Data extracted from a collection:

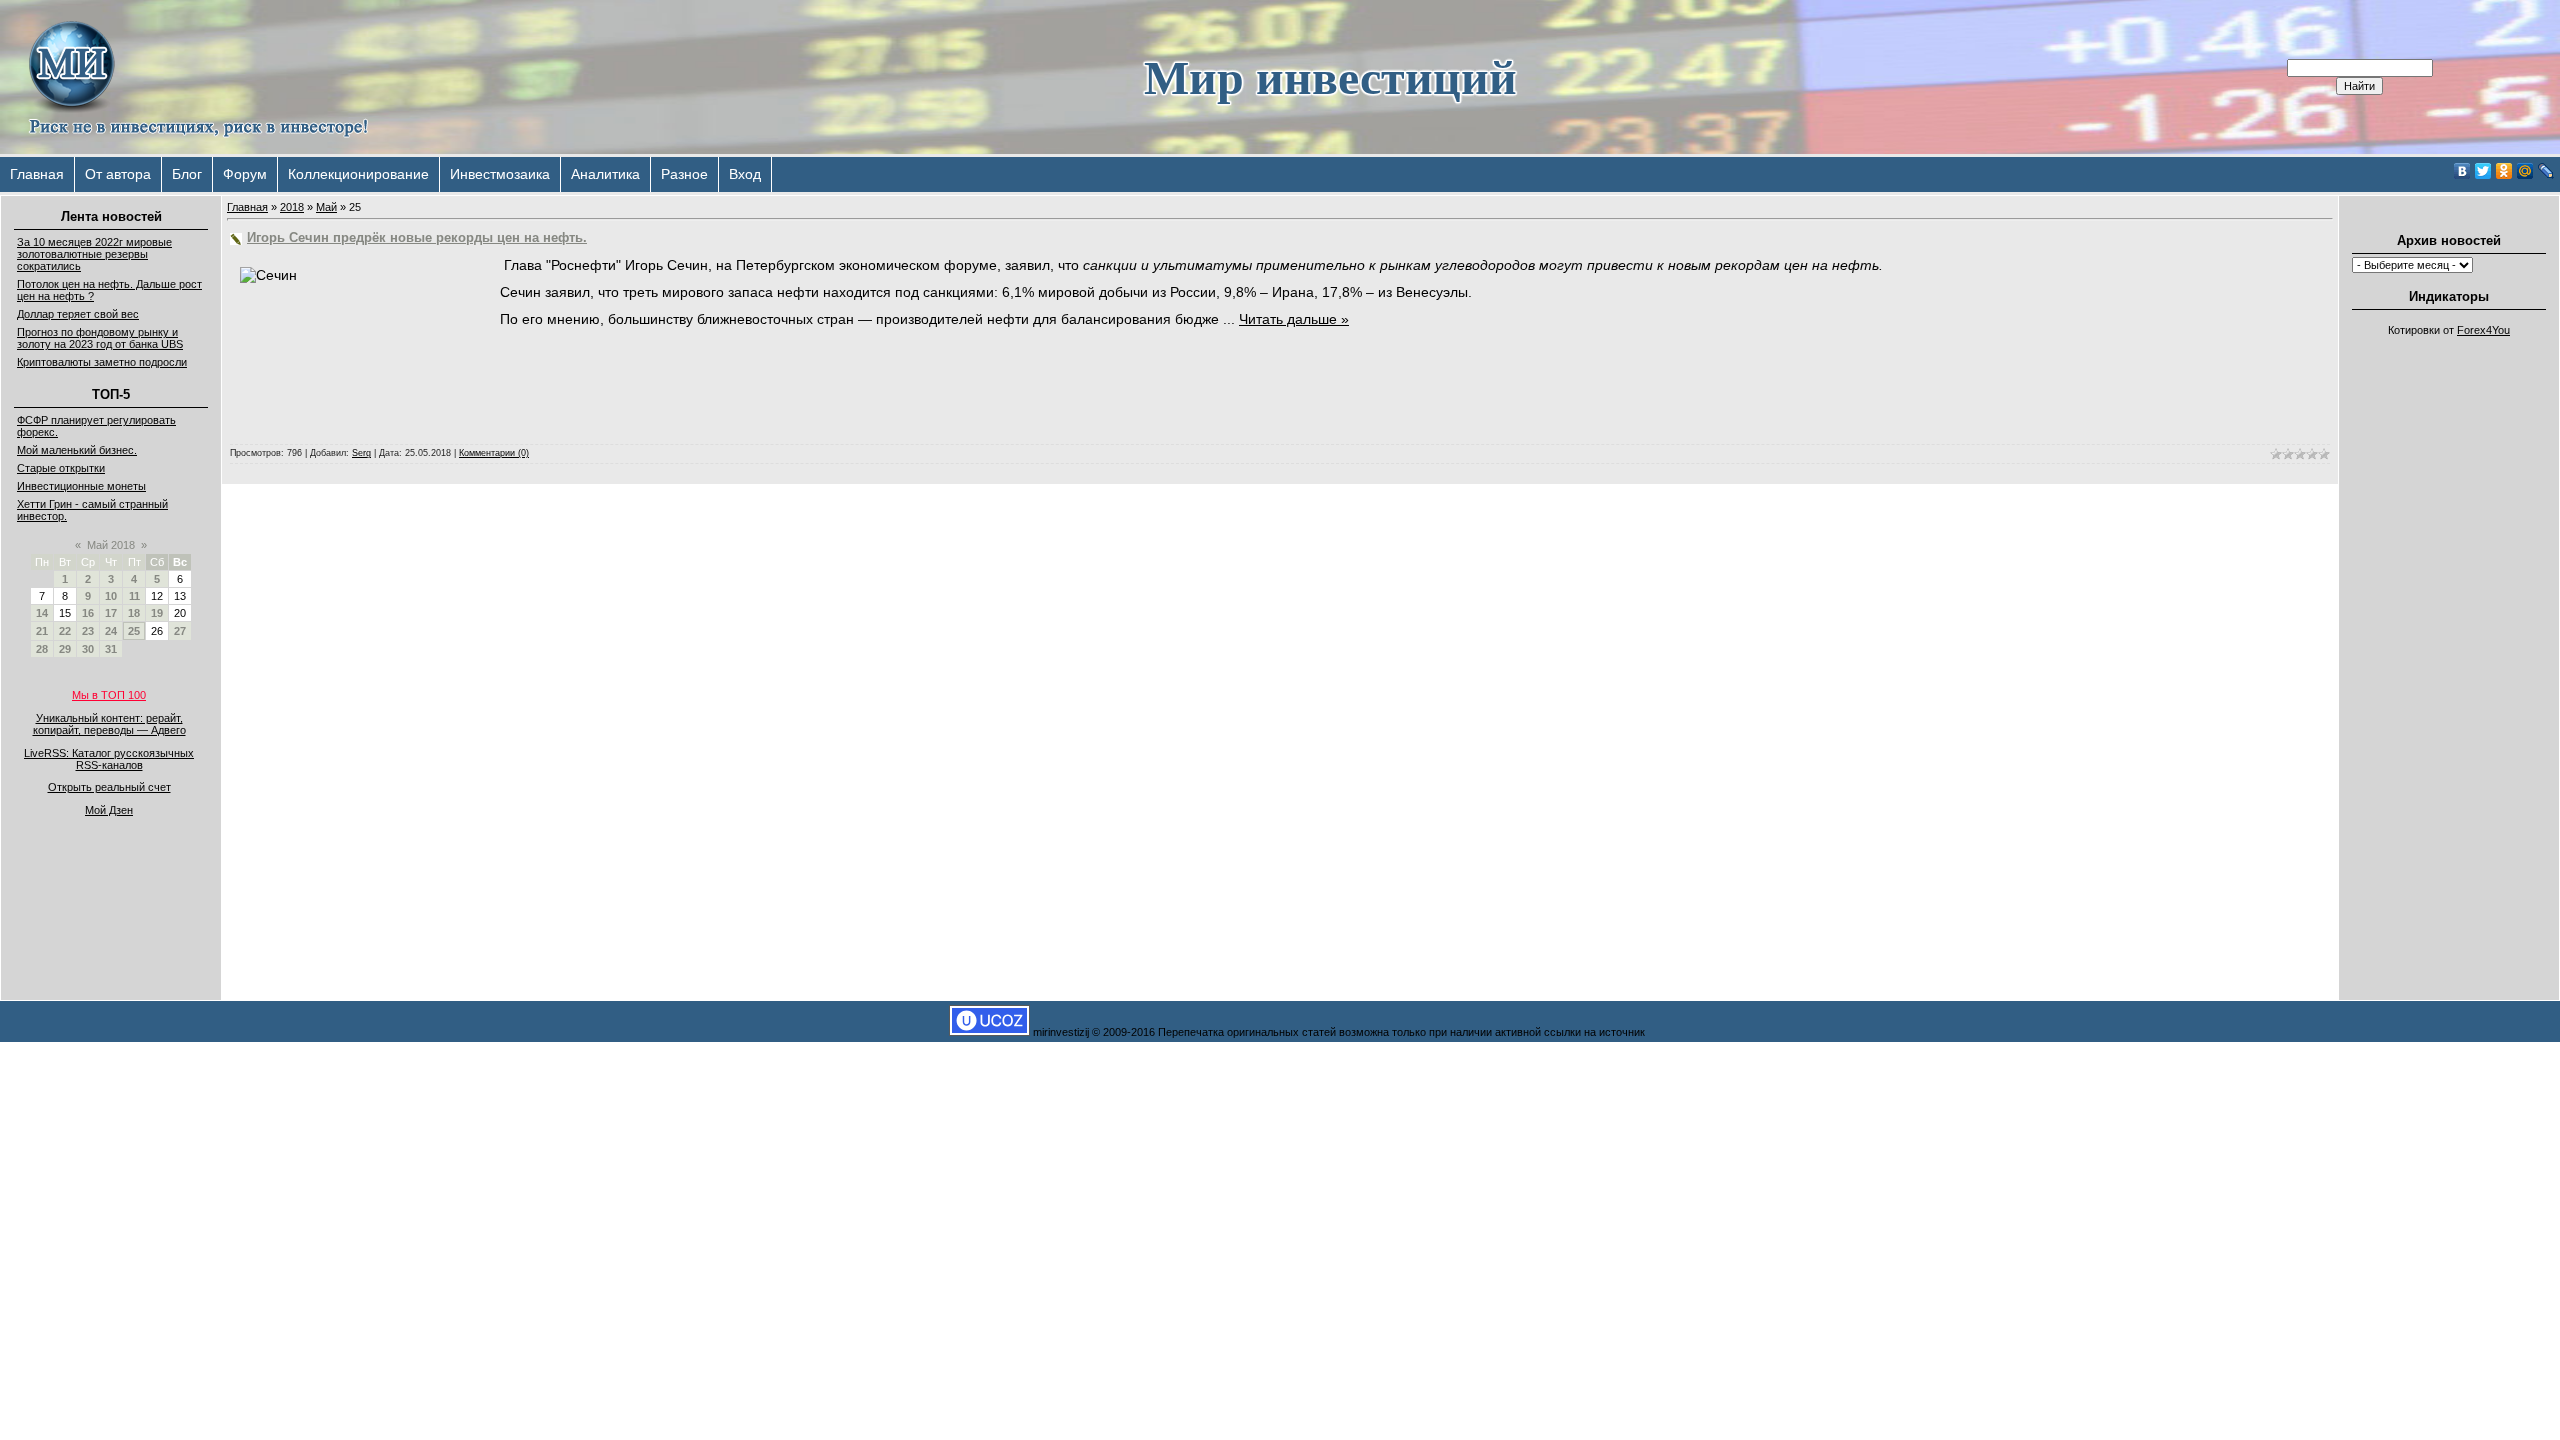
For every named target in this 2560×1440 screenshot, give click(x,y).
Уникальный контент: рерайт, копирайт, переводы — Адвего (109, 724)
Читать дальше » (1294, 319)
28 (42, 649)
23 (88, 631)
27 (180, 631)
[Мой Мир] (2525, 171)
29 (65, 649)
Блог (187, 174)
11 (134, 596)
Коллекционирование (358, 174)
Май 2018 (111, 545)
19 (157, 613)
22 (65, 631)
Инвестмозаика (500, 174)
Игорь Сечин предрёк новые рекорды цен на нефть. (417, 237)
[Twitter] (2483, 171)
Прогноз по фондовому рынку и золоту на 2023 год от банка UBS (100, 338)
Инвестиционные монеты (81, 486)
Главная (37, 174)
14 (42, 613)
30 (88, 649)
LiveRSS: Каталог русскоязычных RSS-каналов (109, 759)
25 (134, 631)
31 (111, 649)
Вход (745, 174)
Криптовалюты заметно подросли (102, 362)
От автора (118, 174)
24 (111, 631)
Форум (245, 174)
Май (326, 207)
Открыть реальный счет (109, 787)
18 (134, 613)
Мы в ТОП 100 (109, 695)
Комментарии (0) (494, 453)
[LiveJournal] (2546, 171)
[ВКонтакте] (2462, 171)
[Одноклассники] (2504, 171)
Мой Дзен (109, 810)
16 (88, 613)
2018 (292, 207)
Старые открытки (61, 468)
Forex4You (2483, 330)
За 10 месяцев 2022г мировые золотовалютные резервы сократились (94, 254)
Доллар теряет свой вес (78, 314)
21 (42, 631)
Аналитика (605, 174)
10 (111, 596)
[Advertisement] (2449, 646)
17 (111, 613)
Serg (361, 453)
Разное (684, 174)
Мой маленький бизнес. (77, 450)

▶ **WORK INSTRUCTION**:
Only one stretch of the records above is wanted: the lines between the one holding "Вход (745, 174)" and the one holding "[ВКонтакте] (2462, 171)", inclusive, reproduced exactly.

▶ **EXERCISE ANSWER**:
Вход (745, 174)
Криптовалюты заметно подросли (102, 362)
От автора (118, 174)
24 (111, 631)
Форум (245, 174)
Май (326, 207)
Открыть реальный счет (109, 787)
18 (134, 613)
Мы в ТОП 100 (109, 695)
Комментарии (0) (494, 453)
[LiveJournal] (2546, 171)
[ВКонтакте] (2462, 171)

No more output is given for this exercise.